_Texto extraído_
::::

La Tradición, por consiguiente, no es otra cosa que la misma predicación apostólica recibida oralmente de los Apóstoles, conservada y transmitida en la Iglesia, antes y después de escritos los libros sagrados, por la predicación magisterial de los sucesores de los Apóstoles y por la fe de todos los pueblos que forman la Iglesia una y única de Cristo. La Tradición es necesaria y suficiente para defender la fe frente a las herejías, para discernir los libros sagrados y para la recta interpretación de los mismos.

2.4.- Las definiciones del Concilio de Trento

La doctrina de la Tradición sufre un ataque virulento por parte de los autores protestantes. Lutero emplea poco la palabra Tradición, y cuando lo hace le da un sentido despectivo. Las tradiciones son para él «tradiciones humanas», con todo lo que esta expresión tiene de despectivo. Todos los protestantes, con los matices propios de cada uno, elaboran una explicación de la Escritura como único principio de Revelación de la Palabra de Dios, excluyendo la Tradición. La Escritura, dicen, da testimonio a favor de sí misma, desarrolla por sí misma su propia autoridad, se explica a sí misma, se identifica absolutamente con la Palabra de Dios de manera que no hay Palabra de Dios fuera de ella.

::::

_Material proporcionado_
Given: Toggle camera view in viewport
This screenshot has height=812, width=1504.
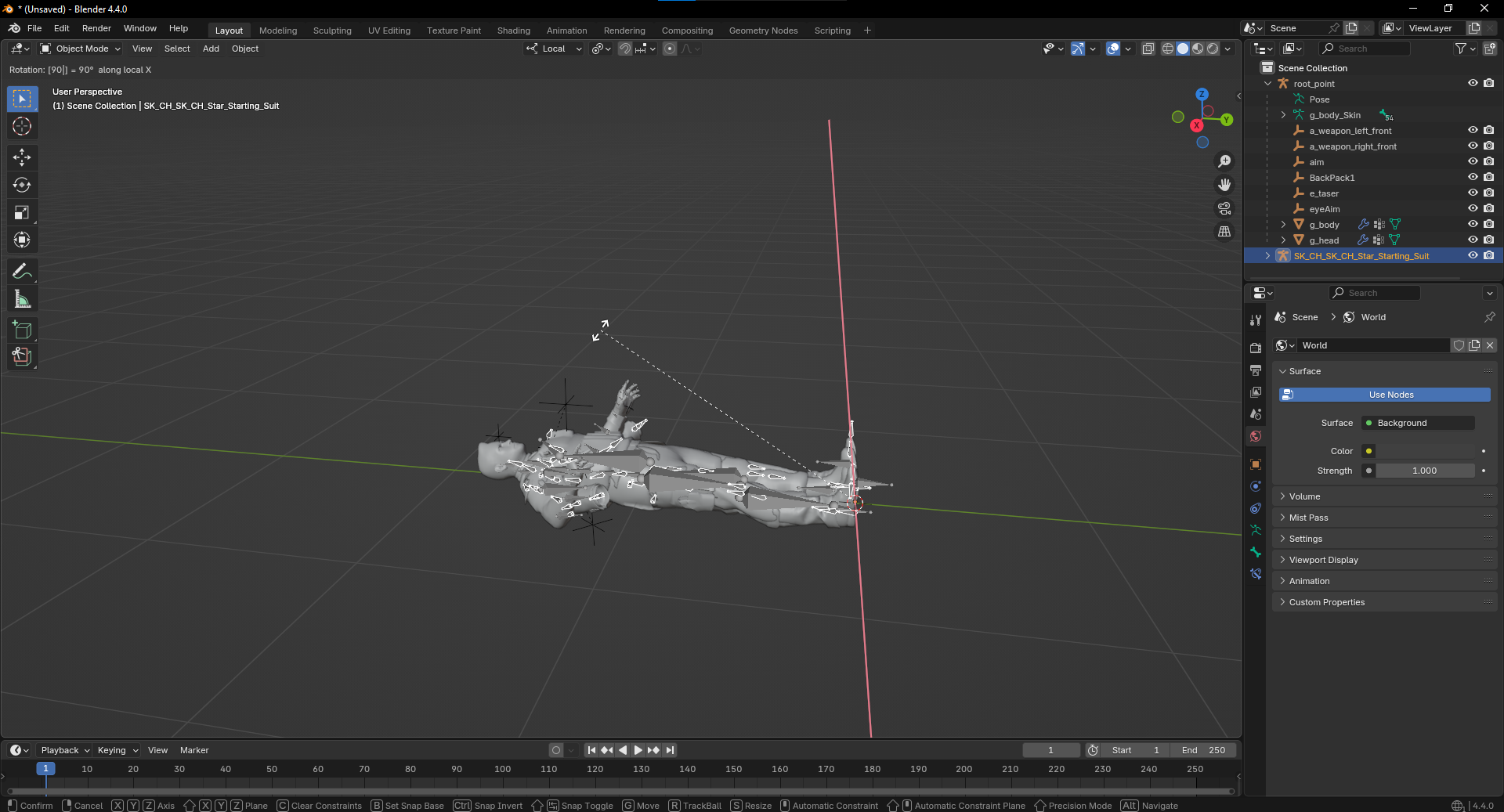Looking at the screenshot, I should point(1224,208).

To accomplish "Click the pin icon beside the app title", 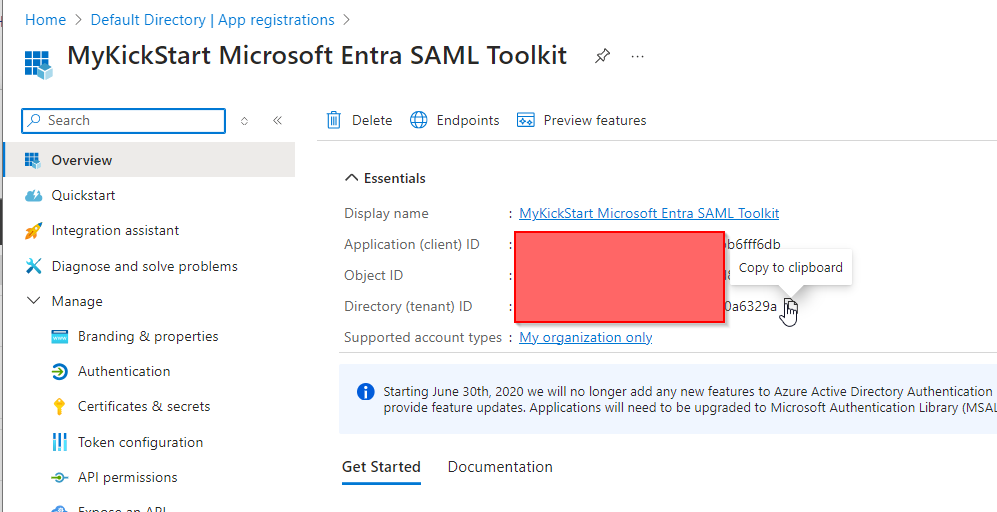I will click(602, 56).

::::

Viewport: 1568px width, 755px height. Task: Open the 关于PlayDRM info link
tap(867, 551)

::::

_Instrucciones_
A: En el texto sobre la Tradición, ¿qué sentido le da Lutero a la palabra Tradición cuando la emplea?
B: Copia, por favor, sin cambios las filas que empiezan en la que contiene "Viewport: 1568px width, 755px" y terminan en la que contiene "tap(867, 551)", ambas incluidas.

_Soluciones_
A: Le da un sentido despectivo.

B:
Viewport: 1568px width, 755px height. Task: Open the 关于PlayDRM info link
tap(867, 551)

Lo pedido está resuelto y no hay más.